Document extract below:
Aspirin 'fails to cut vascular events'

Even among high-risk groups, aspirin does not reduce patients' risk of suffering a vascular event, UK research suggests.

Stroke: 'lack of statistical power' might have masked small effects (Photograph: SPL)
Stroke: 'lack of statistical power' might have masked small effects (Photograph: SPL)

Dr Gerald Fowkes and colleagues from the University of Edinburgh used ankle brachial index (ABI) as a marker of vascular event risk. They studied the effectiveness of aspirin at preventing vascular events in a group of 3,350 healthy people with a low ABI.

Half took aspirin 100mg once daily, while the other half were given a placebo.

After more than eight years, the researchers found there was no difference in the vascular event rate between the two groups, suggesting aspirin offers no protection against vascular events in those at high risk.

There were 13.7 events per 1,000 person-years in the aspirin group, compared with 13.3 events in the placebo group.

The researchers said a lack of statistical power to detect small effects of aspirin may have affected the study's outcome.

The trial was designed to be able to detect a 25 per cent risk reduction in vascular events among participants. But the researchers suggest that this estimate may have been too high.

The study findings suggested a possible risk reduction of around 16 per cent, the researchers said.

But a risk reduction of this size would be outweighed by the increased risk of major haemorrhage and GI ulcer, as well as more instances of fatal intracranial adverse events in the aspirin group, the researchers said.

Writing in an accompanying editorial, Dr Jeffrey Berger of the New York University School of Medicine said the trial may have implications for screening using ABI.

'Because aspirin did not reduce rates of cardiovascular events in the participants found to have low ABI, these data do not support recommendations for ABI screening in an effort to ultimately reduce cardiovascular disease event rates in patients at risk for peripheral artery disease,' he wrote.
End of Document extract.
Input data below:
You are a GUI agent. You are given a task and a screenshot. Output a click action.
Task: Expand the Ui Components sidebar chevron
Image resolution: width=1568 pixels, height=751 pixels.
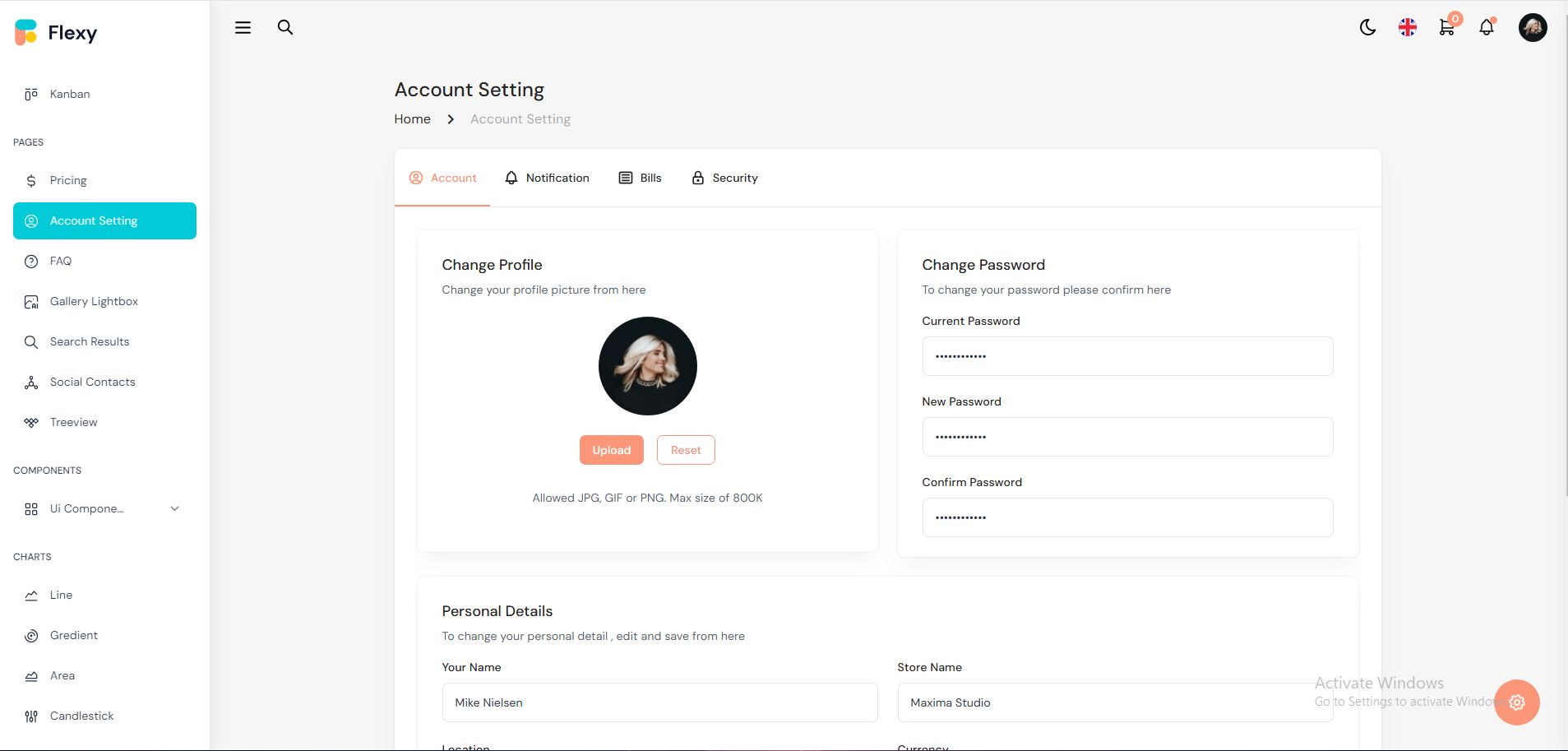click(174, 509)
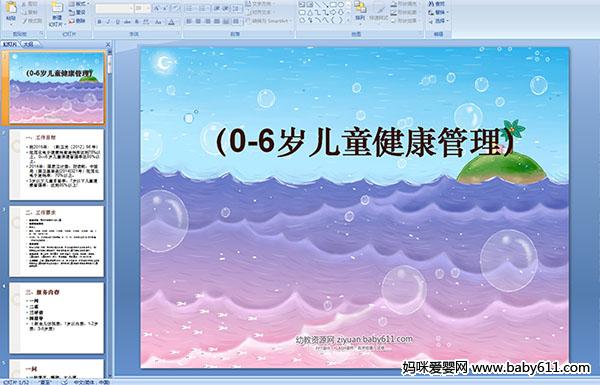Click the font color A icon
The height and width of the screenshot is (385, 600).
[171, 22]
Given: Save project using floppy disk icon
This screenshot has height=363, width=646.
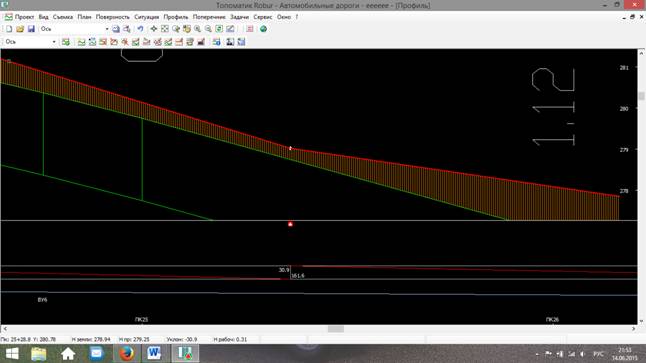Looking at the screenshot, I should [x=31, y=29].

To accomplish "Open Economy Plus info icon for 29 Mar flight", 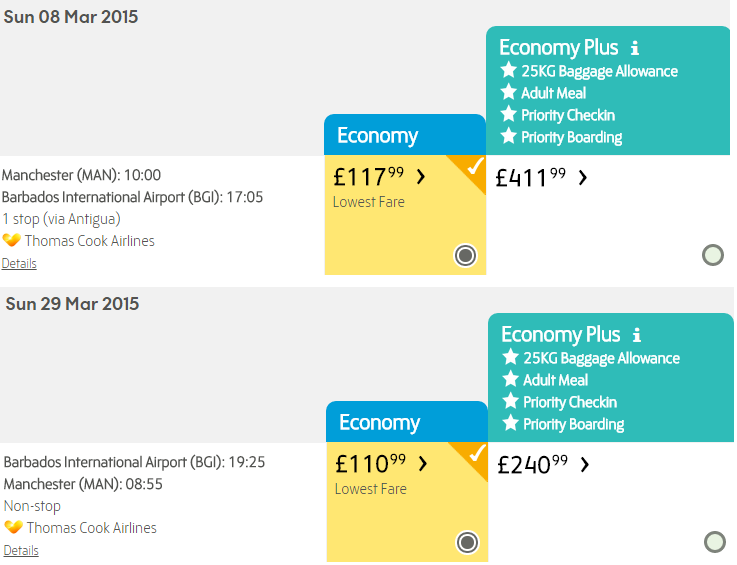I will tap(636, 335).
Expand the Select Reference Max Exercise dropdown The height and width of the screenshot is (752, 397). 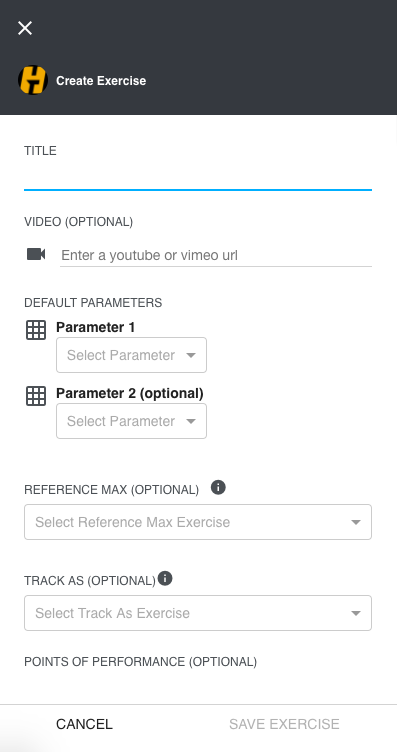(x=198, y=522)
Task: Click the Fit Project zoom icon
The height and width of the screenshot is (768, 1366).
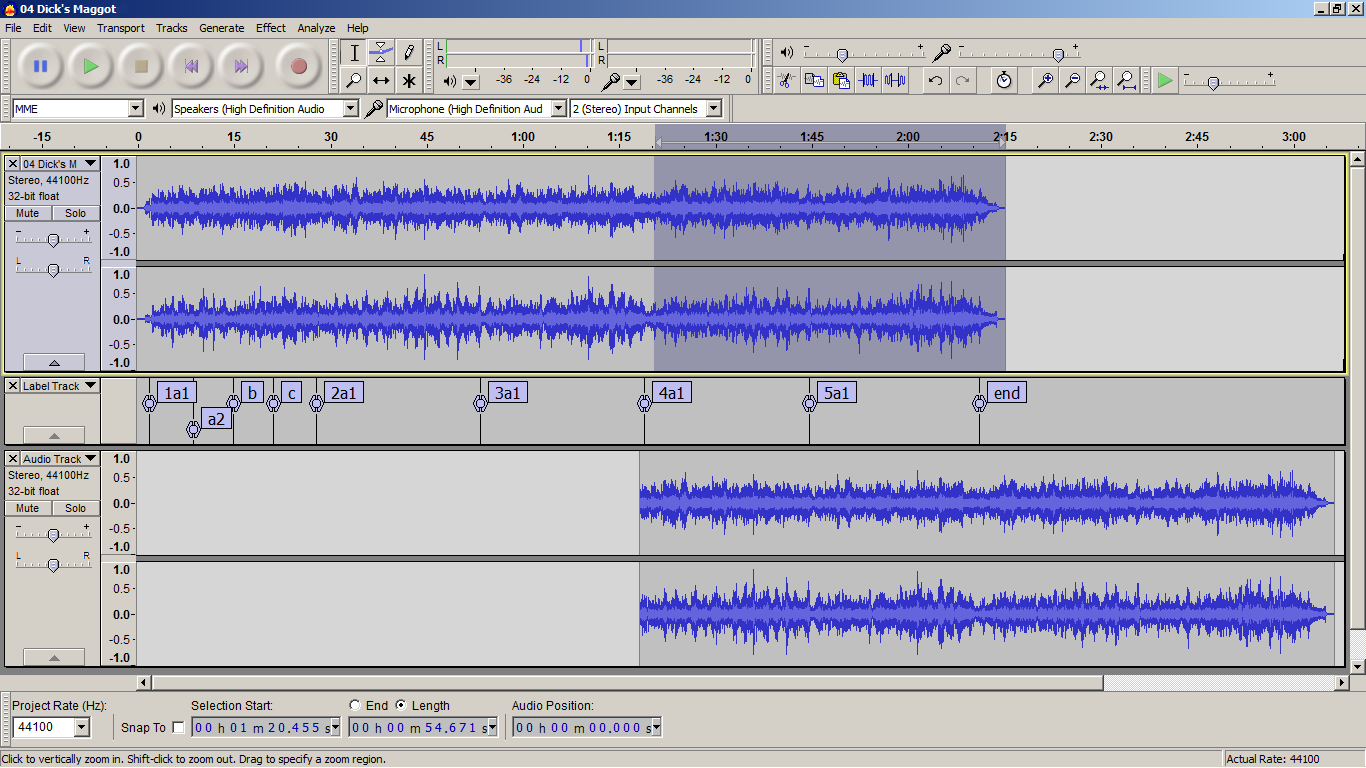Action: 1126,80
End of Input data.
Input data below:
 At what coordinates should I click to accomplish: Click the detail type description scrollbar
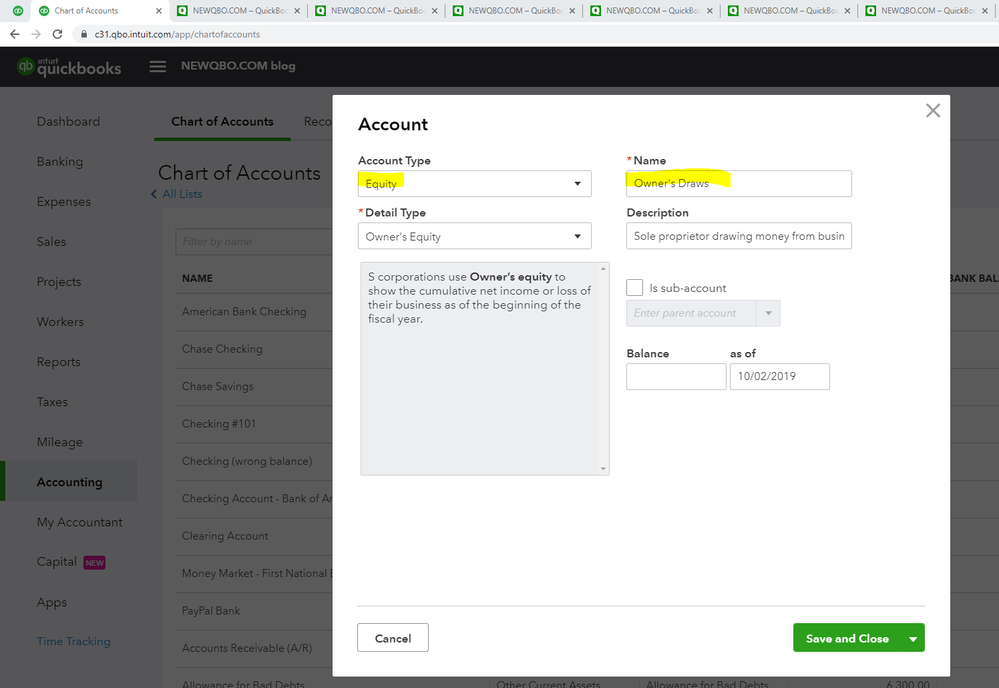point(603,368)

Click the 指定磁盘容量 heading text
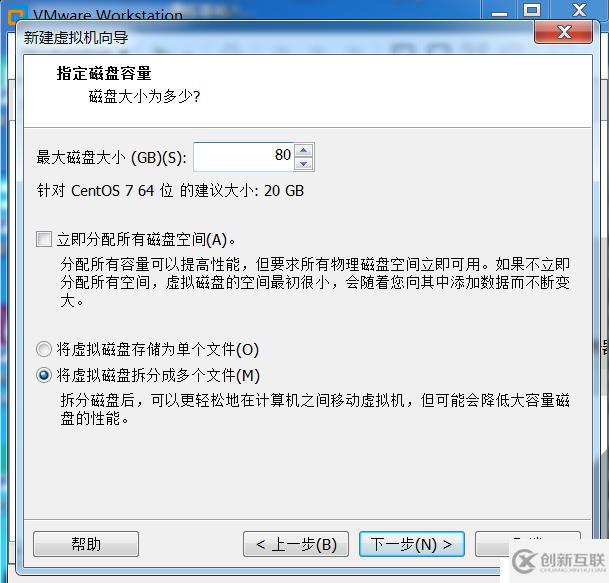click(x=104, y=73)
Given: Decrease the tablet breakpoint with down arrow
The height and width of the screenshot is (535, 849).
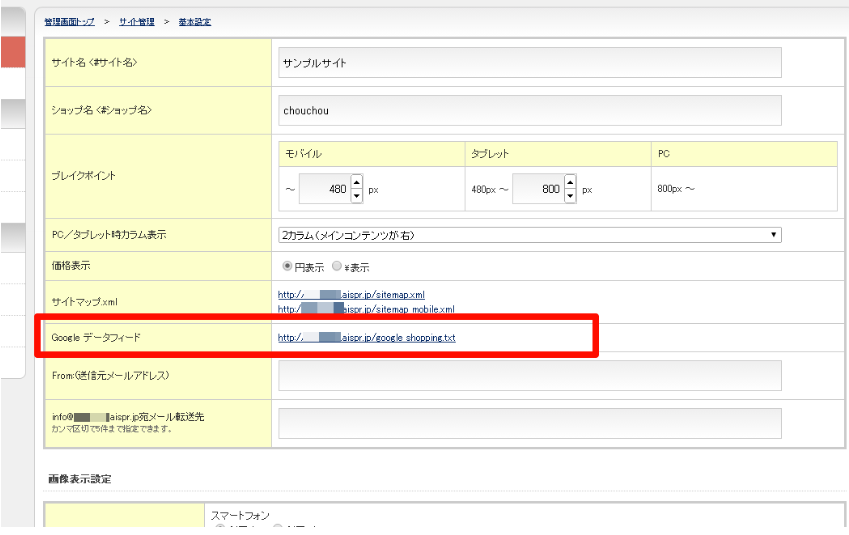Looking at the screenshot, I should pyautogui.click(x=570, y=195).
End of Input data.
▶ [The problem] Reproduce the passage of the aspirin article starting at "The study findings" and ending at "group, the researchers said.", replacing "risk reduction" with "decrease in risk" wherever it occurs.

▶ [Solution to the problem]
The study findings suggested a possible decrease in risk of around 16 per cent, the researchers said.

But a decrease in risk of this size would be outweighed by the increased risk of major haemorrhage and GI ulcer, as well as more instances of fatal intracranial adverse events in the aspirin group, the researchers said.